ILLUSTRATION DE Hongping Deng, Hangzhou Sphere Studio

Il y a 4,5 milliards d'années, le système solaire se résumait à une immense partie de flipper cosmique. À cette époque, une protoplanète de la taille de Mars a percuté la Terre encore en formation. La collision a été si puissante qu'elle a fait voler en éclat cet impacteur, baptisé Théia, et propulsé d'énormes quantités de matière en orbite autour de la Terre, une matière qui a fini par s'amalgamer pour donner naissance à la Lune.

Comme le suggère une nouvelle étude publiée dans la revue Nature, l'impacteur aurait laissé quelques plumes à la surface de la Terre naissante et ces débris auraient ensuite sombré dans les entrailles de notre planète. L'étude montre que cette matière déposée par Théia pourrait expliquer la présence de deux énormes masses particulièrement denses dans le manteau terrestre. 

Depuis plusieurs décennies, les géoscientifiques ont conscience de l'existence de blocs de matière plus denses à la base du manteau, près de la frontière avec le noyau. Dans cette nouvelle étude, le géophysicien Qian Yuan et ses collègues de l'université Caltech utilisent des simulations de l'impact à l'origine de la Lune et de l'évolution de la structure interne de la Terre pour tenter de localiser les vestiges de l'impacteur et étudier leur transformation au fil du temps.

« C'est un résultat fascinant et provocateur, » déclare Robin Canup, planétologue au sein du Southwest Research Institute de Boulder, dans le Colorado, qui n'a pas pris part à l'étude. « Cela voudrait dire qu'il y a sur Terre de la matière qui pourrait nous en apprendre plus sur Théia et nous aider à comprendre l'impact à l'origine de la Lune. »

________________

## Consigne
Quelle suite donneriez-vous au texte ci-dessus sur l'impact de Théia et la naissance de la Lune ? Rédigez-la en partant de sa dernière phrase.

## Section des données
________________

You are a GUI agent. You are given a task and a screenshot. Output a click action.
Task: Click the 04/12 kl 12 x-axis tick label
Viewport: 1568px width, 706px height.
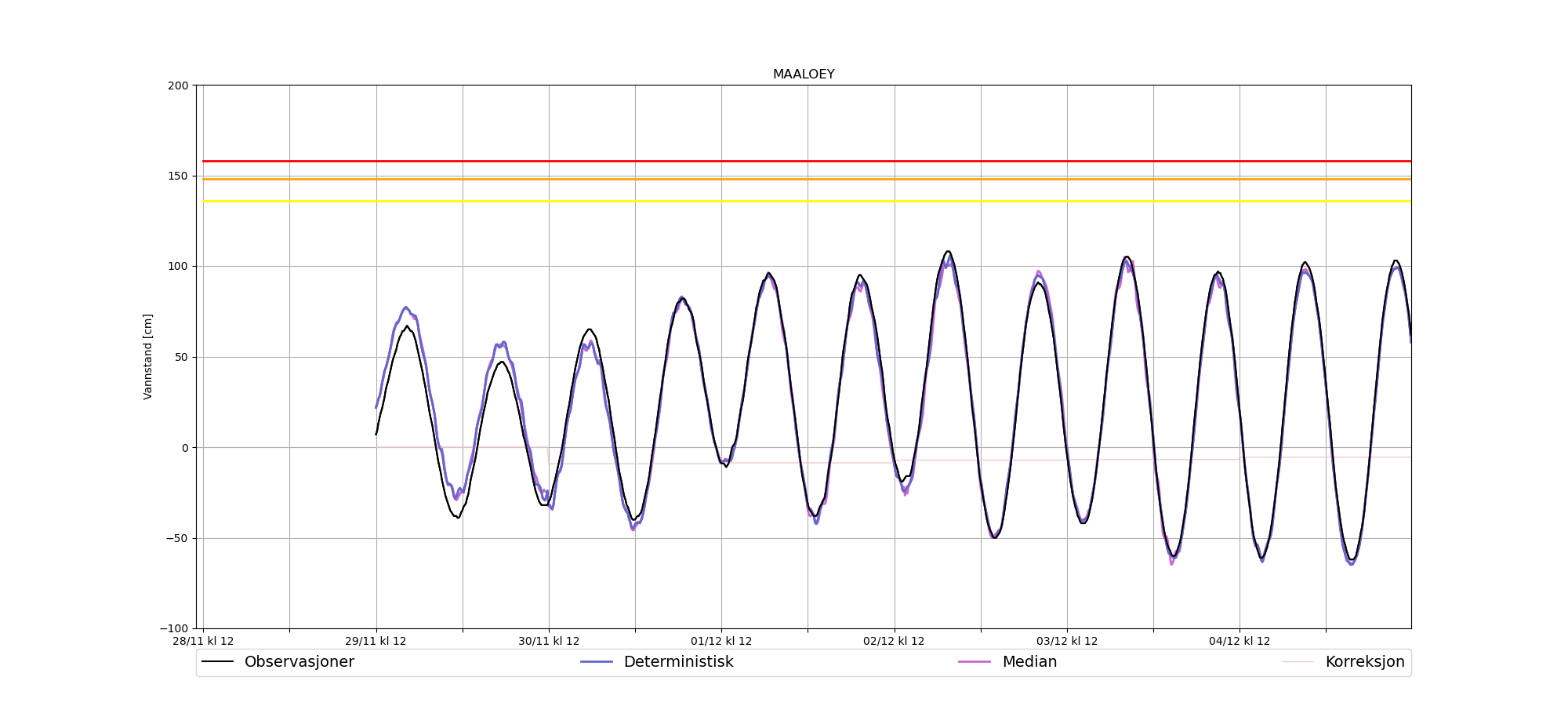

________________

## Résultat
VOYAGE AU CENTRE DE LA TERRE

Tel un oignon, la structure interne de la Terre se compose de différentes couches. En revanche et contrairement à cet aromate, le noyau de notre planète est chaud, dense et en grande partie métallique, constitué d'une couche externe liquide en rotation autour d'une sphère plus dense de 1 216 km de rayon. En dehors du noyau se trouve le manteau qui représente 80 % du volume de notre planète et sur lequel repose la croûte, la surface de la Terre.

Le manteau est le véritable théâtre des opérations terrestres : l'endroit où les plaques continentales s'avancent et s'entrechoquent, où le magma entame sa lente remontée vers la surface. Seulement voilà, le manteau est également difficile d'accès en raison de sa profondeur, ce qui laisse peu d'options aux scientifiques qui souhaitent l'étudier hormis celle de mesurer les ondes sismiques qui le parcourent durant les séismes. En traversant des matériaux de différentes densités, ces ondes changent de vitesse et de direction. En compilant ces fragments d'information, les chercheurs sont en mesure de cartographier l'intérieur de notre planète.

Comprendre : la Terre

Ce type d'étude a permis d'identifier deux énormes blocs dans la partie basse du manteau dont la densité et la composition diffèrent de leur voisinage. Le premier se situe sous l'Afrique du Sud et le second sous l'océan Pacifique. Les ondes sismiques ralentissent en traversant ces masses, ce qui leur a valu le nom scientifique de Large Low-Shear-Velocity Provinces (LLSVP), pour grandes provinces de faible vitesse d’ondes. Également appelées superpanaches, ces régions sont plus denses que le reste du manteau et leur présence semble remonter à plusieurs milliards d'années.

Cela dit, le processus d'apparition de ces superpanaches dans le manteau reste un mystère pour les scientifiques. Selon la nouvelle étude, ils proviendraient de la protoplanète qui a percuté la Terre et conduit à la formation de la Lune.

 

BÂTIR LA LUNE

Lorsque l'impacteur Théia a frappé la Terre il y a 4,5 milliards d'années, il a volé en éclat et des nuages de vapeur et de débris en fusion ont enveloppé la Terre avant de s'amalgamer pour former la Lune. Ces cinquante dernières années, les scientifiques ont étudié des échantillons lunaires recueillis au cours des missions Apollo et sur des chutes de météorites. Ils ont ensuite combiné ces données à des modèles informatiques pour écrire cette histoire qui constitue notre principale théorie sur la formation de la Lune.

Quelques questions subsistent toutefois au sujet de cette théorie et l'une d'entre elles n'a pas manqué de retenir l'attention du géophysicien Qian Yuan alors qu'il était encore étudiant : pourquoi n'avons-nous pas trouvé de vestiges de Théia sur Terre ?

Yuan s'est plongé dans le sujet pour sa thèse à l'université d'État de l'Arizona sous la direction de Mingming Li. Le binôme a tout d'abord contacté les scientifiques responsables de la modélisation des hypothèses de l'impact géant.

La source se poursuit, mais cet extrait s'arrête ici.